En raison du climat tropical d’Haïti, les maisons gingerbread ont été conçues pour tirer le meilleur parti de la ventilation et de l’ombre, et tout en limitant l’humidité.

Les hauts plafonds et les vastes greniers avec volets d’aération permettent à l’air chaud de monter avant d’être expulsé. Les grandes galeries qui s’étendent de la façade principale jusqu’aux murs latéraux offrent de l’ombre aux fenêtres et permettent à l’espace vital de se prolonger au-delà des murs de la maison. De lourds volets aux fenêtres permettent de les fermer rapidement et hermé-tiquement en cas de tempête tropicale ou de cyclone. Le rez-de-chaussée surélevé contribue à empêcher que l’humidité n’atteigne les encadrements en bois et les espaces intérieurs et protège contre les insectes. Les toits en pente permettent à l’eau des pluies de s’écouler rapidement lors des fréquentes averses.

A l’origine et presque exclusivement, les maisons gingerbread étaient destinées à servir de résidences familiales (avec parfois logement pour serviteurs), pour les Haïtiens fortunés. Cependant, de nombreuses maisons, plus petites et plus modestes avaient été construites, toujours existantes dans les parties nord et ouest du district principalement, montrent des caractéristiques simplifiées du style gingerbread avec des normes de constructions similaires.

La majorité des bâtisses gingerbread dans la zone évaluée servent toujours de résidences et beaucoup d’entre elles sont habitées et appartiennent encore à des résidents   descendant directement des premiers propriétaires. Certaines de ces maisons sont aujourd’hui habitées par des familles élargies ou par plusieurs familles, d’autres enfin ont été divisées en appartements. Toutefois, de nombreux immeubles gingerbread à utilisation mixte dans les quartiers actuels ont été adaptés à des fins non résidentielles pour héberger, entre autres, des institutions religieuses, des bureaux, de nombreuses écoles et un hôtel de premier plan. Une des maisons est actuellement en cours de réparation pour être réaménagée en restaurant.
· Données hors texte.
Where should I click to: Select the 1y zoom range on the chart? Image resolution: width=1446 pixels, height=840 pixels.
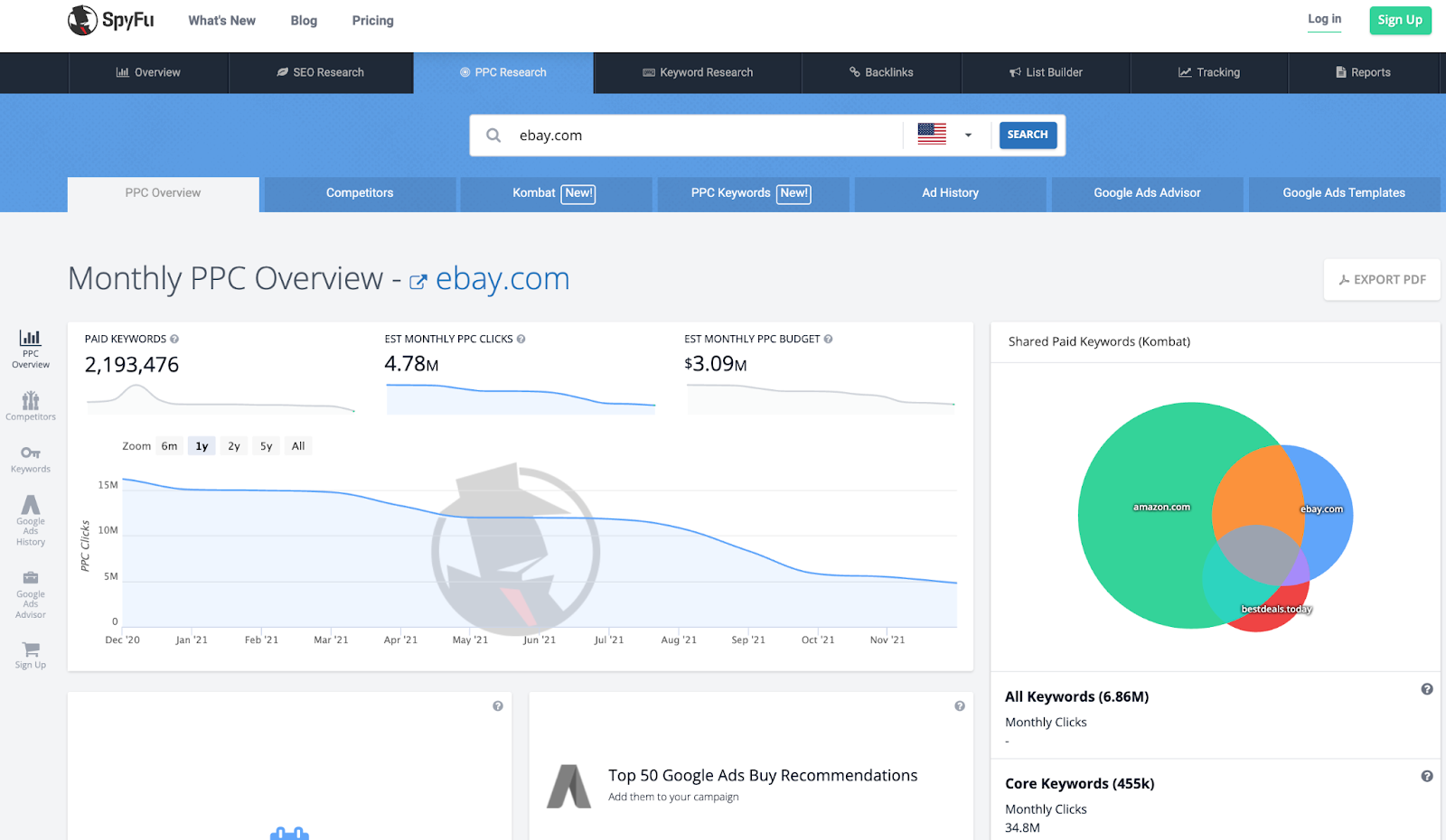(x=201, y=445)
Les résidences gingerbread originales étaient construites sur de grandes propriétés. Des décennies de pression de développement, à proximité du centre-ville en particulier, ont souvent entrainé le morcellement des propriétés en un ou plusieurs lots en vue d’y construire des habitations résidentielles ou non. Depuis le milieu du vingtième siècle, la plupart des nouveaux bâtiments ont été construits avec des charpentes en béton et/ou des murs en blocs de ciment avec plancher et toiture en dalles de béton armé. L’urbanisation croissante du district gingerbread et les préoccupations de sécurité ont conduit à l’érection de grandes clôtures et barrières de protection autour des propriétés.

Ces murs de sécurité, ainsi que les bâtiments intercalaires et les adjonctions que l’on voit généralement en ciment et béton armé, ont tout simplement contribué à masquer la plupart des maisons gingerbread à la vue du public.